Work to be completed: Convert the entire listing below into a numbered list, one item per line, and omit any blank lines.

:: Information shown

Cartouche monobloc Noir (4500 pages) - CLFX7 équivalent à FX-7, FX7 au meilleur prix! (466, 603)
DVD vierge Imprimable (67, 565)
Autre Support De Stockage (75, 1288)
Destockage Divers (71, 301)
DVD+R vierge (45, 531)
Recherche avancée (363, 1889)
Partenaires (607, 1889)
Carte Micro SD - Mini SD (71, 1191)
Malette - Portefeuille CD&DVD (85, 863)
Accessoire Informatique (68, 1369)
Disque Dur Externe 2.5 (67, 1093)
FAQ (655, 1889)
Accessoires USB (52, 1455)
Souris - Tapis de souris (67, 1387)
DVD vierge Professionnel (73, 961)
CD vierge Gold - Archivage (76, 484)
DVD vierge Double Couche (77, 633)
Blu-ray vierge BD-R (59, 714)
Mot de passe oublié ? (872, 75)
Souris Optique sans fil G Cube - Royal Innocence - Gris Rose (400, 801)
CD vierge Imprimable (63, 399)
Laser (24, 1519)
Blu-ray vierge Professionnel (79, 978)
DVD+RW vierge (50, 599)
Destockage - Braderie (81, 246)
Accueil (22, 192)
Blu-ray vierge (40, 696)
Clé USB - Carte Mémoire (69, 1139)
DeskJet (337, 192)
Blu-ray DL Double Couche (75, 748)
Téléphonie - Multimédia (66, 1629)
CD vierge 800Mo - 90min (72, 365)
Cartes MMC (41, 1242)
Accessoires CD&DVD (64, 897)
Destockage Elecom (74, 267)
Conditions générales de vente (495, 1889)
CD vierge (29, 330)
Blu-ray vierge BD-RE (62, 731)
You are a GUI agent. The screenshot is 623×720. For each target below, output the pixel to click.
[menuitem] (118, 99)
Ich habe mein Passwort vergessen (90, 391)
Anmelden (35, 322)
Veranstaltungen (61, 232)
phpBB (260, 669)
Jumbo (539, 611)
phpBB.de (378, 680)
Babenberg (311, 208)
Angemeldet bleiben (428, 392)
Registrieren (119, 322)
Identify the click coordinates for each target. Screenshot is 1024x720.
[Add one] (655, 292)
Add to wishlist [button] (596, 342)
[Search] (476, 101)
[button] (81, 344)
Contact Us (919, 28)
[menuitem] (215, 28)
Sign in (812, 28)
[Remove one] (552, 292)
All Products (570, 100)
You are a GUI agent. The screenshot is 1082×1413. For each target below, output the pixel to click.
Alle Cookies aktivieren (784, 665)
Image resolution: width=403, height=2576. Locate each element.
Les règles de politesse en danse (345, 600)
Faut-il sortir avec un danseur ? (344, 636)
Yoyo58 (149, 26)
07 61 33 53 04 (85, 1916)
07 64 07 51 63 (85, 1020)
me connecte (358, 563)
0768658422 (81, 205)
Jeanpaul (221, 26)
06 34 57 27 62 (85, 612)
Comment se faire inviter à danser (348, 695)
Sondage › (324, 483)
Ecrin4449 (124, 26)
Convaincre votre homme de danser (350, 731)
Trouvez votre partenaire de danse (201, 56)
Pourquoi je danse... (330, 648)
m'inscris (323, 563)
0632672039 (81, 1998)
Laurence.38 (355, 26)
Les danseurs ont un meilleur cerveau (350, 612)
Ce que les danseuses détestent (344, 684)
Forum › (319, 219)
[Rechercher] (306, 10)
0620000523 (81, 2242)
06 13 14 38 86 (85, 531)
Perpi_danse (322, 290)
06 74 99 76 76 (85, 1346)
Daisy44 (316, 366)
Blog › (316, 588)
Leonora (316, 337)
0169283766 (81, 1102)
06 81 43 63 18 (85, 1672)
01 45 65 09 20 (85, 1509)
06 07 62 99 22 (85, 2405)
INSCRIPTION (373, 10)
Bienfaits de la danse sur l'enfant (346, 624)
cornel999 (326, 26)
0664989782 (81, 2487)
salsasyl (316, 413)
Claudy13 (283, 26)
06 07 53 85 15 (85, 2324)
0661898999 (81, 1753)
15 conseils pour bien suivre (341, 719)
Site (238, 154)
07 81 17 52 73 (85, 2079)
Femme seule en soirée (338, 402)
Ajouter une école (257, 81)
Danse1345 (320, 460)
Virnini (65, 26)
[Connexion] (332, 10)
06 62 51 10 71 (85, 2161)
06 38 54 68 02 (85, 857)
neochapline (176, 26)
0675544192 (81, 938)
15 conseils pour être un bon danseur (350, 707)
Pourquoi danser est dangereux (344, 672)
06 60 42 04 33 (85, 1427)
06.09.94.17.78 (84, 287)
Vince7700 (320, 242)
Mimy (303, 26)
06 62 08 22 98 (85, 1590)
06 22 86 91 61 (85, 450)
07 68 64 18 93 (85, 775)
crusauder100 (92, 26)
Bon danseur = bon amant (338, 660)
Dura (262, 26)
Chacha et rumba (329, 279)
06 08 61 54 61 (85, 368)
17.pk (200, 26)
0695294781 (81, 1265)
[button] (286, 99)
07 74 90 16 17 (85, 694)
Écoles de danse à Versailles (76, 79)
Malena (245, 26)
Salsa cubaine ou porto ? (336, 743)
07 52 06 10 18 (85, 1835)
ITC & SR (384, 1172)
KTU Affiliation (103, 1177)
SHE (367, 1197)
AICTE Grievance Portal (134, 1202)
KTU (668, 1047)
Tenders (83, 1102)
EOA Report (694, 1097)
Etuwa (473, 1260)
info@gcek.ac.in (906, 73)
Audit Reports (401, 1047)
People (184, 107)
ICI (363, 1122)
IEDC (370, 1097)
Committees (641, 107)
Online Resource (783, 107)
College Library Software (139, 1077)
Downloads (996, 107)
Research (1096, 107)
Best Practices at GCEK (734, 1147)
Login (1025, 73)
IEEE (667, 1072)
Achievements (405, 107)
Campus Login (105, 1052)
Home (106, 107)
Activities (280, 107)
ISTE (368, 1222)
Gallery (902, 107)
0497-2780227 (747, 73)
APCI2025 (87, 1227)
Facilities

::::

Written answer:
1. Cartouche monobloc Noir (4500 pages) - CLFX7 équivalent à FX-7, FX7 au meilleur prix! (466, 603)
2. DVD vierge Imprimable (67, 565)
3. Autre Support De Stockage (75, 1288)
4. Destockage Divers (71, 301)
5. DVD+R vierge (45, 531)
6. Recherche avancée (363, 1889)
7. Partenaires (607, 1889)
8. Carte Micro SD - Mini SD (71, 1191)
9. Malette - Portefeuille CD&DVD (85, 863)
10. Accessoire Informatique (68, 1369)
11. Disque Dur Externe 2.5 (67, 1093)
12. FAQ (655, 1889)
13. Accessoires USB (52, 1455)
14. Souris - Tapis de souris (67, 1387)
15. DVD vierge Professionnel (73, 961)
16. CD vierge Gold - Archivage (76, 484)
17. DVD vierge Double Couche (77, 633)
18. Blu-ray vierge BD-R (59, 714)
19. Mot de passe oublié ? (872, 75)
20. Souris Optique sans fil G Cube - Royal Innocence - Gris Rose (400, 801)
21. CD vierge Imprimable (63, 399)
22. Laser (24, 1519)
23. Blu-ray vierge Professionnel (79, 978)
24. DVD+RW vierge (50, 599)
25. Destockage - Braderie (81, 246)
26. Accueil (22, 192)
27. Blu-ray vierge (40, 696)
28. Clé USB - Carte Mémoire (69, 1139)
29. DeskJet (337, 192)
30. Blu-ray DL Double Couche (75, 748)
31. Téléphonie - Multimédia (66, 1629)
32. CD vierge 800Mo - 90min (72, 365)
33. Cartes MMC (41, 1242)
34. Accessoires CD&DVD (64, 897)
35. Destockage Elecom (74, 267)
36. Conditions générales de vente (495, 1889)
37. CD vierge (29, 330)
38. Blu-ray vierge BD-RE (62, 731)
39. You are a GUI agent. The screenshot is 623×720. For each target below, output the pixel to click.
40. [menuitem] (118, 99)
41. Ich habe mein Passwort vergessen (90, 391)
42. Anmelden (35, 322)
43. Veranstaltungen (61, 232)
44. phpBB (260, 669)
45. Jumbo (539, 611)
46. phpBB.de (378, 680)
47. Babenberg (311, 208)
48. Angemeldet bleiben (428, 392)
49. Registrieren (119, 322)
50. Identify the click coordinates for each target. Screenshot is 1024x720.
51. [Add one] (655, 292)
52. Add to wishlist [button] (596, 342)
53. [Search] (476, 101)
54. [button] (81, 344)
55. Contact Us (919, 28)
56. [menuitem] (215, 28)
57. Sign in (812, 28)
58. [Remove one] (552, 292)
59. All Products (570, 100)
60. You are a GUI agent. The screenshot is 1082×1413. For each target below, output the pixel to click.
61. Alle Cookies aktivieren (784, 665)
62. Image resolution: width=403, height=2576. Locate each element.
63. Les règles de politesse en danse (345, 600)
64. Faut-il sortir avec un danseur ? (344, 636)
65. Yoyo58 (149, 26)
66. 07 61 33 53 04 (85, 1916)
67. 07 64 07 51 63 (85, 1020)
68. me connecte (358, 563)
69. 0768658422 (81, 205)
70. Jeanpaul (221, 26)
71. 06 34 57 27 62 (85, 612)
72. Comment se faire inviter à danser (348, 695)
73. Sondage › (324, 483)
74. Ecrin4449 (124, 26)
75. Convaincre votre homme de danser (350, 731)
76. Trouvez votre partenaire de danse (201, 56)
77. Pourquoi je danse... (330, 648)
78. m'inscris (323, 563)
79. 0632672039 (81, 1998)
80. Laurence.38 (355, 26)
81. Les danseurs ont un meilleur cerveau (350, 612)
82. Ce que les danseuses détestent (344, 684)
83. Forum › (319, 219)
84. [Rechercher] (306, 10)
85. 0620000523 (81, 2242)
86. 06 13 14 38 86 (85, 531)
87. Perpi_danse (322, 290)
88. 06 74 99 76 76 (85, 1346)
89. Daisy44 (316, 366)
90. Blog › (316, 588)
91. Leonora (316, 337)
92. 0169283766 (81, 1102)
93. 06 81 43 63 18 (85, 1672)
94. 01 45 65 09 20 (85, 1509)
95. 06 07 62 99 22 (85, 2405)
96. INSCRIPTION (373, 10)
97. Bienfaits de la danse sur l'enfant (346, 624)
98. cornel999 (326, 26)
99. 0664989782 (81, 2487)
100. salsasyl (316, 413)
101. Claudy13 (283, 26)
102. 06 07 53 85 15 (85, 2324)
103. 0661898999 (81, 1753)
104. 15 conseils pour bien suivre (341, 719)
105. Site (238, 154)
106. 07 81 17 52 73 (85, 2079)
107. Femme seule en soirée (338, 402)
108. Ajouter une école (257, 81)
109. Danse1345 (320, 460)
110. Virnini (65, 26)
111. [Connexion] (332, 10)
112. 06 62 51 10 71 (85, 2161)
113. 06 38 54 68 02 (85, 857)
114. neochapline (176, 26)
115. 0675544192 (81, 938)
116. 15 conseils pour être un bon danseur (350, 707)
117. Pourquoi danser est dangereux (344, 672)
118. 06 60 42 04 33 (85, 1427)
119. 06.09.94.17.78 (84, 287)
120. Vince7700 (320, 242)
121. Mimy (303, 26)
122. 06 62 08 22 98 (85, 1590)
123. 06 22 86 91 61 (85, 450)
124. 07 68 64 18 93 (85, 775)
125. crusauder100 (92, 26)
126. Bon danseur = bon amant (338, 660)
127. Dura (262, 26)
128. Chacha et rumba (329, 279)
129. 06 08 61 54 61 (85, 368)
130. 17.pk (200, 26)
131. 0695294781 (81, 1265)
132. [button] (286, 99)
133. 07 74 90 16 17 (85, 694)
134. Écoles de danse à Versailles (76, 79)
135. Malena (245, 26)
136. Salsa cubaine ou porto ? (336, 743)
137. 07 52 06 10 18 (85, 1835)
138. ITC & SR (384, 1172)
139. KTU Affiliation (103, 1177)
140. SHE (367, 1197)
141. AICTE Grievance Portal (134, 1202)
142. KTU (668, 1047)
143. Tenders (83, 1102)
144. EOA Report (694, 1097)
145. Etuwa (473, 1260)
146. info@gcek.ac.in (906, 73)
147. Audit Reports (401, 1047)
148. People (184, 107)
149. ICI (363, 1122)
150. IEDC (370, 1097)
151. Committees (641, 107)
152. Online Resource (783, 107)
153. College Library Software (139, 1077)
154. Downloads (996, 107)
155. Research (1096, 107)
156. Best Practices at GCEK (734, 1147)
157. Login (1025, 73)
158. IEEE (667, 1072)
159. Achievements (405, 107)
160. Campus Login (105, 1052)
161. Home (106, 107)
162. Activities (280, 107)
163. ISTE (368, 1222)
164. Gallery (902, 107)
165. 0497-2780227 (747, 73)
166. APCI2025 (87, 1227)
167. Facilities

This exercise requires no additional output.